Selon une idée fort répandue, De Gaulle serait "le père" de la sécurité sociale en France. Si le Général a effectivement promulgué les textes instaurant le dispositif actuel de sécurité sociale, ce dernier trouve ses racines juridiques dans les premières années de la Révolution française.


Des secours publics à la charité individuelle

 

Les pouvoirs publics n'ont pas attendu le milieur du 20ème siècle pour intervenir en matière sociale. A la fin du 18ème siècle, les révolutionnaires français, motivés par des considérations d'ordre politique et philosophique, posèrent les jalons de la législation sociale en France. En 1794, la Convention nationale adoptait un décret (décret du 22 floréal an II) prévoyant la création d'un "Livre de la bienfaisance nationale", lequel permettait aux citoyens dont le nom y était transcrit de bénéficier d'un secours. Ce dispositif, instauré sous l'impulsion de Barère, qui avait affirmé que "dans une démocratie, tout doit tendre à élever chaque citoyen au-dessus du premier besoin, par le travail s'il est valide, par l'éducation s'il est enfant, et par les secours s'il est invalide ou dans la vieillesse", allait rapidement décevoir les attentes qu'il avait suscitées.

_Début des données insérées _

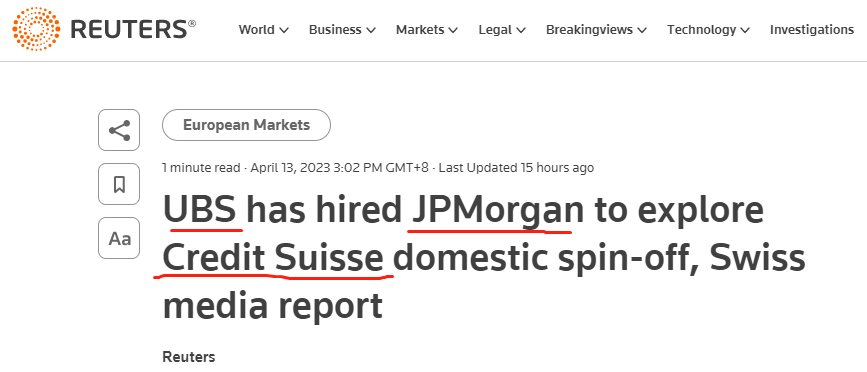Image resolution: width=867 pixels, height=372 pixels.
Task: Expand the chevron next to World
Action: pyautogui.click(x=284, y=30)
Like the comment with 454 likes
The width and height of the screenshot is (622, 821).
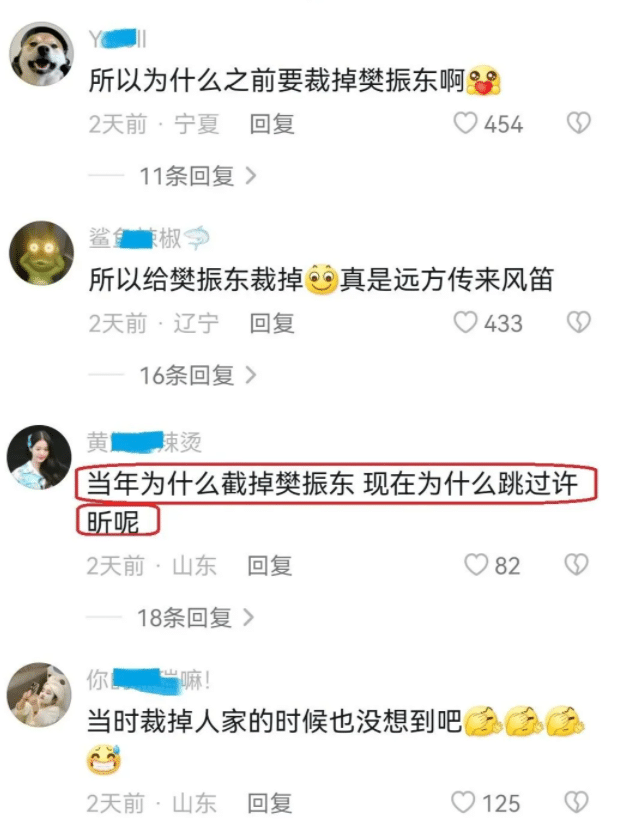click(x=465, y=124)
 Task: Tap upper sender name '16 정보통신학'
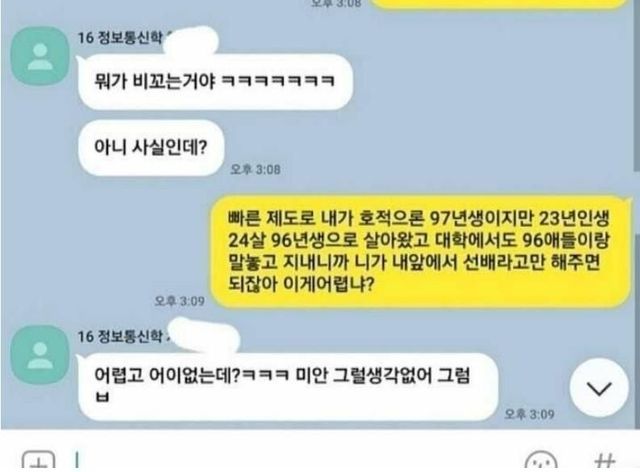[x=120, y=38]
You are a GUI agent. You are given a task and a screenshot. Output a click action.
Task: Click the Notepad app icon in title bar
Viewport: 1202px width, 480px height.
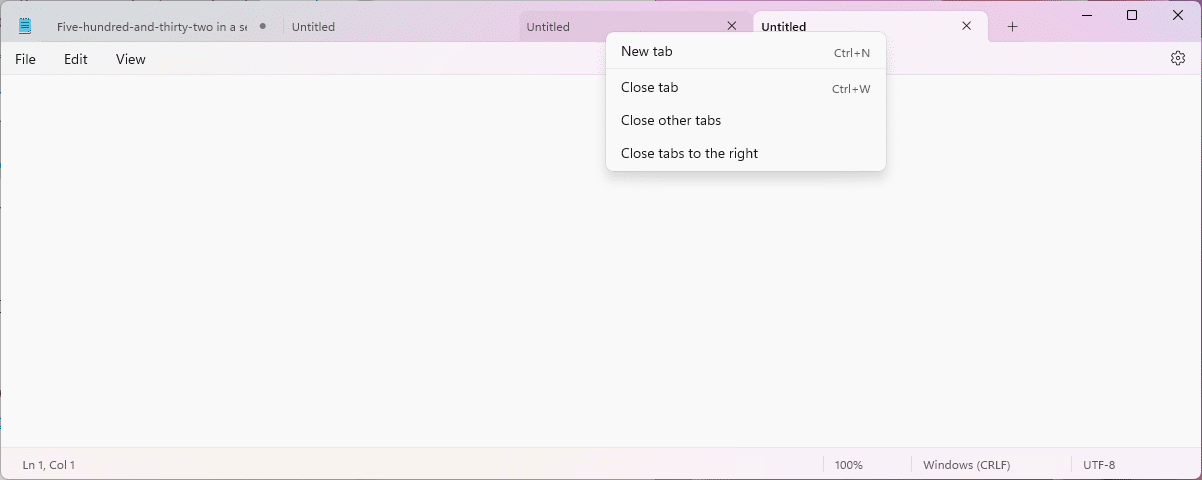(x=25, y=27)
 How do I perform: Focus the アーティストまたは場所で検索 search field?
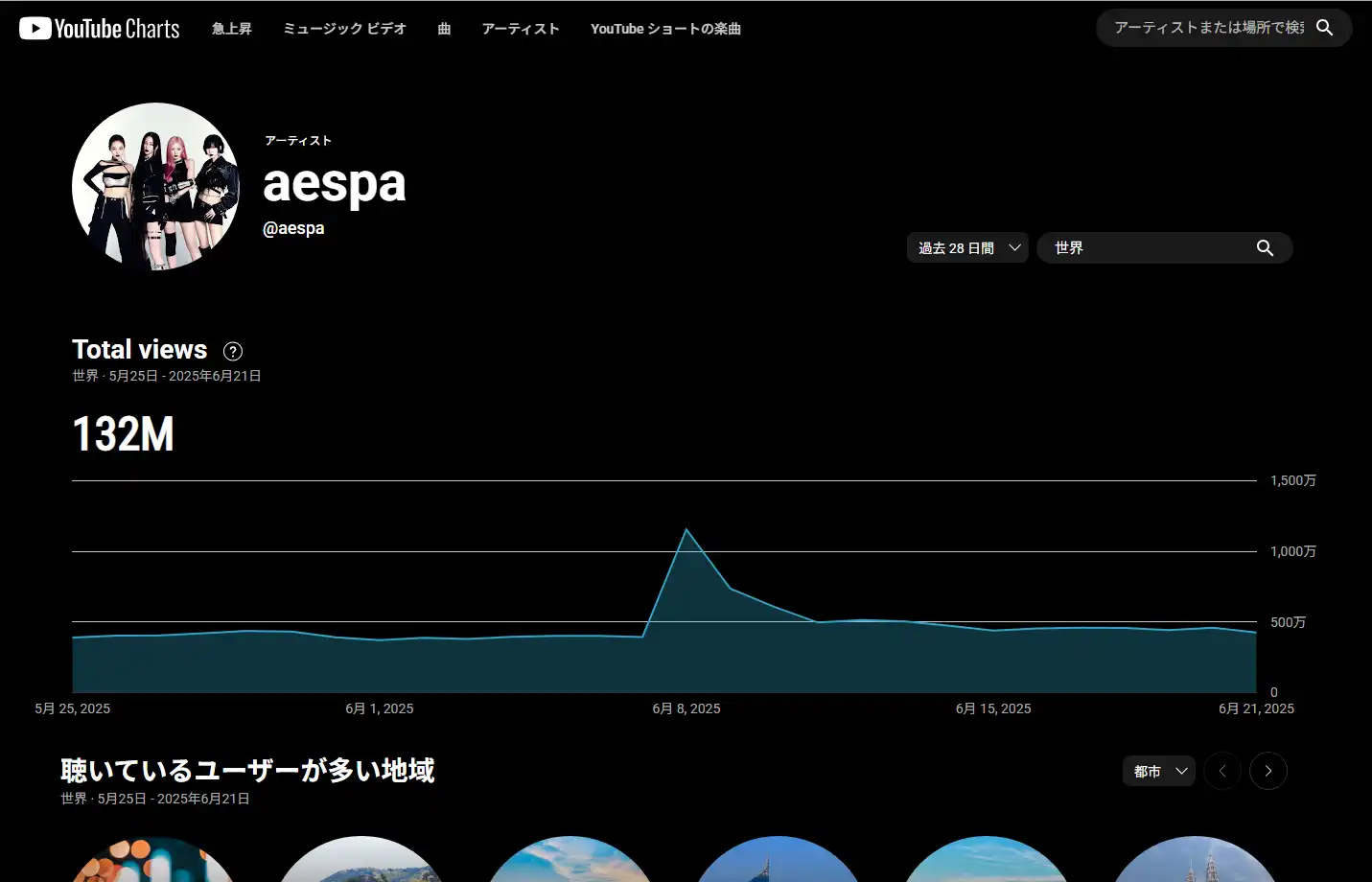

Accaparés par les difficultés politiques, économiques et diplomatiques, les premiers républicains ne disposaient pas des moyens nécessaires à la concrétisation de leurs ambitions en matière de progrès social. Cependant, d’un point de vue théorique, la période est maquée par une rupture considérable : pour la première fois, le constituant met à la charge de la collectivité une obligation envers les personnes qui se trouvent dans le besoins. En effet, l’article 21 de la Constitution du 24 juin 1793 prévoyait que « les secours publics sont une dette sacrée. La société doit la subsistance aux citoyens malheureux, soit en leur procurant du travail, soit en assurant les moyens d’exister à ceux qui sont hors d’état de travailler ». L’idée de sécurité sociale est ici sous-jacente puisqu’il s’agit de fournir à la personne qui se trouve dans l’impossibilité de vivre de son travail, une indemnisation. La Constitution du 22 août 1795 revient largement sur ce principe et se contente de renvoyer à la charité de tous suivant la maxime consacrée par l'article 2 de ses Devoirs : « Faites constamment aux autres le bien que vous voudriez en recevoir ».

 

Du libéralisme aux assurances sociales

 

Le 19ème siècle sera marqué par une faible intervention de l’Etat dans la sphère sociale, à l’exception notable mais éphémère de la Seconde République dont la Constitution (Constitution du 4 novembre 1848)   proclamait que la nation « doit, par une assistance fraternelle, assurer l’existence des citoyens nécessiteux, soit en leur procurant du travail dans les limites de ses ressources, soit en donnant, à défaut de la famille, des secours à ceux qui sont hors d’état de travailler » (article VIII du Préambule). Malgré cette parenthèse, le libéralisme prône une abstention des pouvoirs publics en matière sociale. Adolphe Thiers ira même jusqu’à affirmer que « reconnaître aux pauvres un droit à l’aumône c’est les autoriser à exiger l’aumône par la force ; c’est anéantir le droit de propriété et marcher à la communauté des biens ».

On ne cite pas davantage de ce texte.